Text passage
-------

Projects: Thin plate; Plunder bowl.

One of the routine tasks in turning is to form a tenon so that a bowl, platter, or other workpiece  can be mounted in a scroll chuck. These tenons typically extend out from the workpiece and are removed after they have served their purpose.

In many cases it is possible to form a tenon that lies within the overall volume or on a surface that surrounds a part of the workpiece. For example, a tenon formed inside a bowl, before the hollowing is completed, will allow the blank to be reversed in order to work on the bottom surface or the foot of the bowl.

This article describes several possibilities for using a tenon in situations where it might first appear that a different chucking method is required. Many turners use these techniques on a regular basis so the ideas are not new.

Inset Tenon

What I call an “inset tenon” is one that sits below a flat surface. What you do is mark the diameter of the tenon and then form a groove around that diameter so the jaws of the chuck can reach into the groove and grip the resulting tenon.

The objective of forming such a tenon is usually to allow the workpiece to be reversed in the chuck so you can work on the other side of the blank. If you have a tenon on each side, you can switch the blank around to work on one side and then the other as you refine the shape of the piece.

Waste Block

Typically, part of the thickness of a turning blank is “used up” in forming a tenon. This is not desirable if the blank is rather thin and you don’t want to sacrifice a portion of the wood. An option in this case is to attach additional wood to the blank for the sole purpose of forming a tenon

A waste block is a disk glued to a blank so that a tenon can be formed without sacrificing any of the blank’s thickness.

Some effort is required. First of all, a suitable disk must be prepared. The surface onto which it is attached must be smooth and flat. This requirement can sometimes present a bit of a challenge if the blank is very rough and irregular. Finally, the disk must be accurately positioned and clamped in place while the glue cures. Usually medium or thick CA glue or 5-minute epoxy is used to attach the disk.

-------

Supplied material
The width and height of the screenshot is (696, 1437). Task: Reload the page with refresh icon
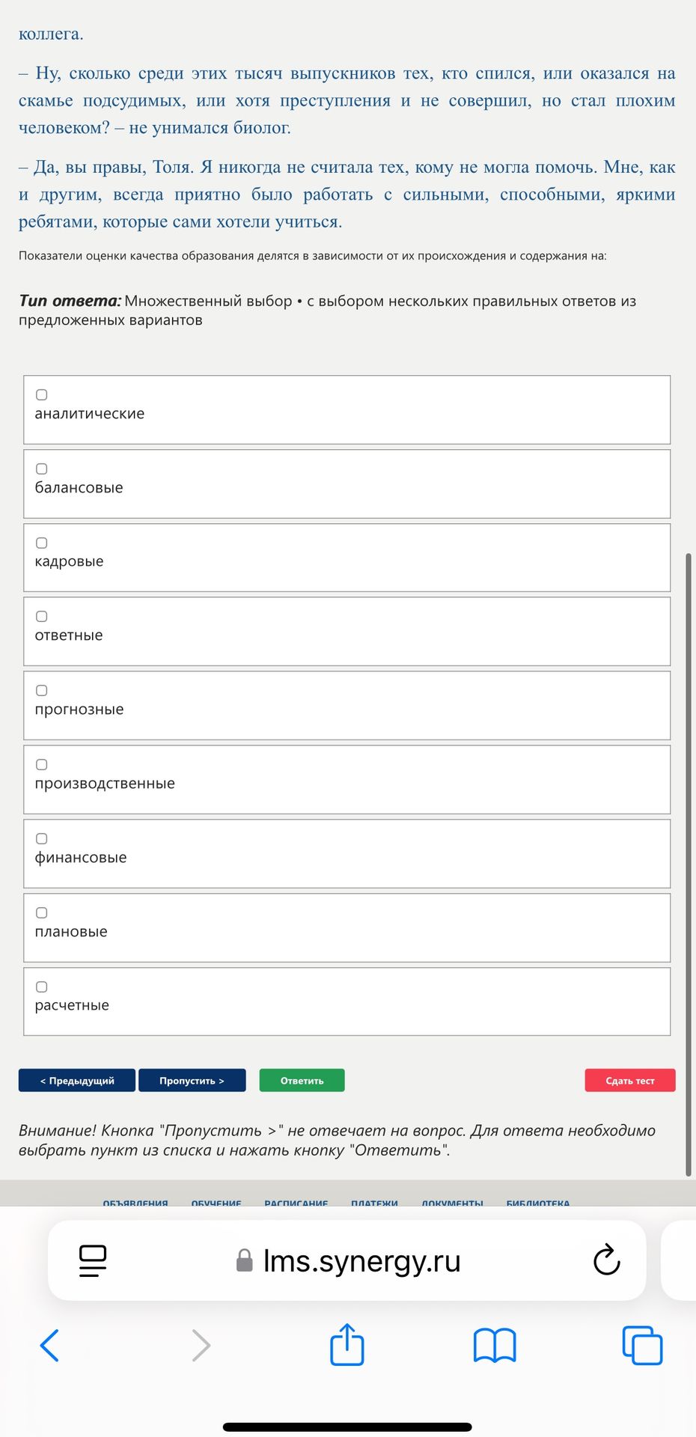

-------

Reproduce the passage of the woodturning tenon text from "What I call" up to and including "the resulting tenon.". Use only the text on woodturning tenons as your source.

What I call an “inset tenon” is one that sits below a flat surface. What you do is mark the diameter of the tenon and then form a groove around that diameter so the jaws of the chuck can reach into the groove and grip the resulting tenon.